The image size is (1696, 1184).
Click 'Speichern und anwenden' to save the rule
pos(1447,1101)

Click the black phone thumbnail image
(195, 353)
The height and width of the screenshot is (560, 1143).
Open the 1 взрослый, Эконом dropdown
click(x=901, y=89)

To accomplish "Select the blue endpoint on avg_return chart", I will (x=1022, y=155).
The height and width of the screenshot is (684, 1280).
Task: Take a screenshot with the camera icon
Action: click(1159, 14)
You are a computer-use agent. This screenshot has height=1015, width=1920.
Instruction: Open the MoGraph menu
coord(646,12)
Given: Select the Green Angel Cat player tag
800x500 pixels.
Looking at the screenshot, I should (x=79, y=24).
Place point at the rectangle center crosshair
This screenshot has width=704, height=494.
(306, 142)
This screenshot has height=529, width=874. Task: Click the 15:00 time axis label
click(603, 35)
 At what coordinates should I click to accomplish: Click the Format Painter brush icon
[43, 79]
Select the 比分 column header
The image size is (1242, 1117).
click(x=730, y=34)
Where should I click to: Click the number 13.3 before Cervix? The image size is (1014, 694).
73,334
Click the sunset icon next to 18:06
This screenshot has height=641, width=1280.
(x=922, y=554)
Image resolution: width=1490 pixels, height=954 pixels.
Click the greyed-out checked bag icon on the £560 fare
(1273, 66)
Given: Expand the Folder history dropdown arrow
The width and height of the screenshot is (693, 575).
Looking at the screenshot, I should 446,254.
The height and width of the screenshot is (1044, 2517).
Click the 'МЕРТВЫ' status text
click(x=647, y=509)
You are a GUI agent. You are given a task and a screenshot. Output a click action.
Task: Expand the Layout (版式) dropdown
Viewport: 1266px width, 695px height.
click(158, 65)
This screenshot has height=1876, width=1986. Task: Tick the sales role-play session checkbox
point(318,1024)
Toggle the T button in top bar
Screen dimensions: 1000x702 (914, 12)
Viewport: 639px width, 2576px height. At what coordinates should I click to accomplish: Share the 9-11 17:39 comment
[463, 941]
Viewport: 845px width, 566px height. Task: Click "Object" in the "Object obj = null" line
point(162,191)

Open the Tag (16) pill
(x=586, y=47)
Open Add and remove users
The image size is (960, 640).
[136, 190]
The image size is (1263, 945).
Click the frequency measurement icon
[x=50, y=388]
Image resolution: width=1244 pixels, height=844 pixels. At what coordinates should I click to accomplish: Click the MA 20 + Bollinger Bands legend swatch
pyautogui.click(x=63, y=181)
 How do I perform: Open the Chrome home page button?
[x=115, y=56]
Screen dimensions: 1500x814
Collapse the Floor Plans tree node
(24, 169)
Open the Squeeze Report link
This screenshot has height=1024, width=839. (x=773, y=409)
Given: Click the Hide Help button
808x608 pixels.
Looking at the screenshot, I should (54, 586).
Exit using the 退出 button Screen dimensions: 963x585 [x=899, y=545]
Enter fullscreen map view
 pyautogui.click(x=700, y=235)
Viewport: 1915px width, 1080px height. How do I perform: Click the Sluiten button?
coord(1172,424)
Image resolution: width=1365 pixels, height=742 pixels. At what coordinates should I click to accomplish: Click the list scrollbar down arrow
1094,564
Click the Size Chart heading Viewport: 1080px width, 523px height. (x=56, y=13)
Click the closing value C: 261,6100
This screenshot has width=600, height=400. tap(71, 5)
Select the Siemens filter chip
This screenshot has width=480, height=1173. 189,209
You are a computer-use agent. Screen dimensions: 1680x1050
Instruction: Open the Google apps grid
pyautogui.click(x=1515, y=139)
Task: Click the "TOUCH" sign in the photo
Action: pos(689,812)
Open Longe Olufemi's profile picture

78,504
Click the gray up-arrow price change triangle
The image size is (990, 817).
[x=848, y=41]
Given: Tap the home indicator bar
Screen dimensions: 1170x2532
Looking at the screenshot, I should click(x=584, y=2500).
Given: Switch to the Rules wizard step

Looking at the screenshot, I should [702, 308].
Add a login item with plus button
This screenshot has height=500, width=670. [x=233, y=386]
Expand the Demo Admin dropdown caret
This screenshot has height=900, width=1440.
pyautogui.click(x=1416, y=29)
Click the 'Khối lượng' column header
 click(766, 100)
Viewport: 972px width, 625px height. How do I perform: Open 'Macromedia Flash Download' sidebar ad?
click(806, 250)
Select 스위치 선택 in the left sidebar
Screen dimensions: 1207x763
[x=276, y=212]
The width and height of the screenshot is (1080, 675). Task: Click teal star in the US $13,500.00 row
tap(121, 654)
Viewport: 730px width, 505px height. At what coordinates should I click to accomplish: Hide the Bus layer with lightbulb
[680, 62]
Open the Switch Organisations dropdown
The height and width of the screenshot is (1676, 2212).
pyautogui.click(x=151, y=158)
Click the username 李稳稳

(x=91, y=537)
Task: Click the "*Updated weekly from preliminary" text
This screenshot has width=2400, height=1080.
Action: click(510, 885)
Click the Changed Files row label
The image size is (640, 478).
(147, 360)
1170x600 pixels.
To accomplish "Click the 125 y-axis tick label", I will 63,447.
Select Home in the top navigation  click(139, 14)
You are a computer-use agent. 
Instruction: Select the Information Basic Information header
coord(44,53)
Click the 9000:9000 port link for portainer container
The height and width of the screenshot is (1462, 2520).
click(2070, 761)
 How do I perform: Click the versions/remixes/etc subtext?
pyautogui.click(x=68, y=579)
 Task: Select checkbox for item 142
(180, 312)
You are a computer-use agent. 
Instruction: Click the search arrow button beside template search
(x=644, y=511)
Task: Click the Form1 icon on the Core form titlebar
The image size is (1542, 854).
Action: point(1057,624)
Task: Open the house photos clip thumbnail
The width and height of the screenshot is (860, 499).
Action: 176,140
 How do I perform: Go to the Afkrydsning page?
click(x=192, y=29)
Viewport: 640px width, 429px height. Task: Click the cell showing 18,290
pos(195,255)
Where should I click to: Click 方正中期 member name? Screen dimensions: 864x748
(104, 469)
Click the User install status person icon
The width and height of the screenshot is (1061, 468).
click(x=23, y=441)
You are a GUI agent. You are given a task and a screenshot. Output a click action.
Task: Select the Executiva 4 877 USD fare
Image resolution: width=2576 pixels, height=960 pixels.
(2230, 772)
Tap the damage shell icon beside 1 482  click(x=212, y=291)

_Task details_
Go through the listing above and return each line where the word "computer" occurs.

_Result of the task_
You are a computer-use agent. This screenshot has height=1015, width=1920.
You are a computer-use agent. Screen dimensions: 1680x1050
You are a computer-use agent. 
You are a computer-use agent. 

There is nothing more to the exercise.